Tag Archives: Made to Stick

What’s This Information Worth to You?

In running a business, speaking to groups, teaching a university class, I’ve learned that often an exact-sounding guess in the right range is more useful than “I’ll check on that and get back to you” or “I’m not sure exactly, but it’s around such-and-such.” So “ROI of 7%” sounds much better than “something like 5-10%.” And it means really the same thing.

In the world of business there is the fact that business information is worth the decisions you make with it. Technically, it’s worth the difference in your bank account between your bank balance with the information and your balance without it. Obviously one of those two values has to be hypothetical, but the concept is still true.

Similarly, 1.23 million registered users is a lot more credible than “more than a million,” but in business terms it means just about exactly the same thing. Annual growth of 9.7% is more credible than annual growth of “about 10%” and for decision purposes, it means the same thing.

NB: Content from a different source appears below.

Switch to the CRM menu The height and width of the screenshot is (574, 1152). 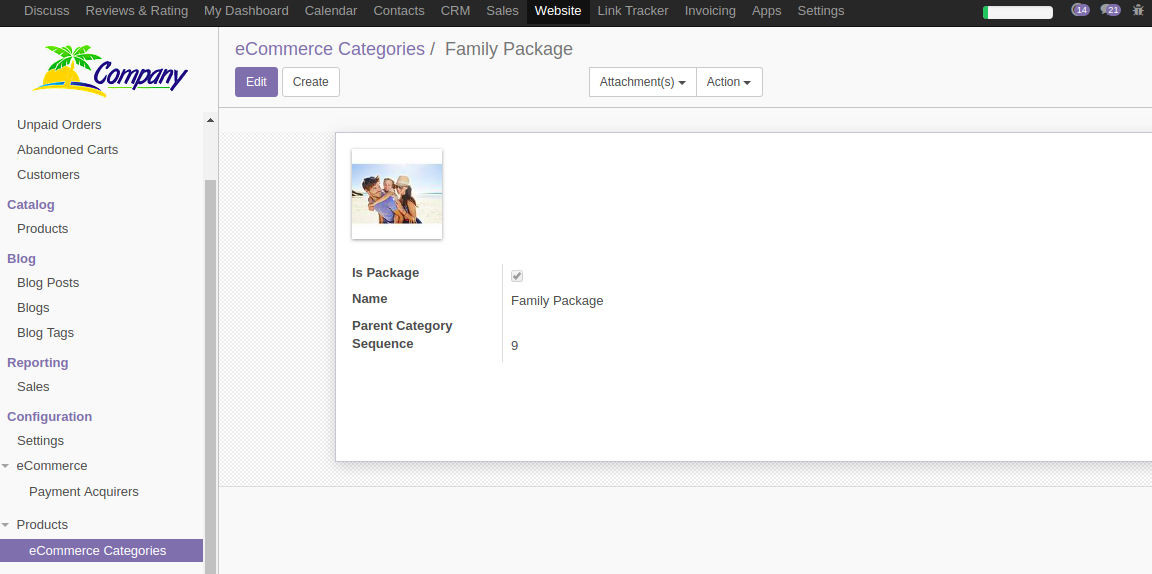coord(456,11)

Seth Godin reminded me of phenomenon this morning with his post Let’s make up some numbers. And his point is a lot like what Chip and Dan Heath are saying in Made to Stick, about communicating ideas. Seth says specifics sound better:

Marketers make up numbers all the time. It’s a great way to tell a story with efficiency, and if you do it in the right spirit (meaning that the numbers are as close to true as you can get them) there’s little downside or damage. Except to your reputation when you’re wrong…

Do we need to know how much the Dow moved to a tenth of a point? No, of course not. But when we start delivering numbers with that level of accuracy, people can’t help but believe them.

I would add that in many cases making a number more specific, but in the right range, isn’t really being wrong. It’s communicating well.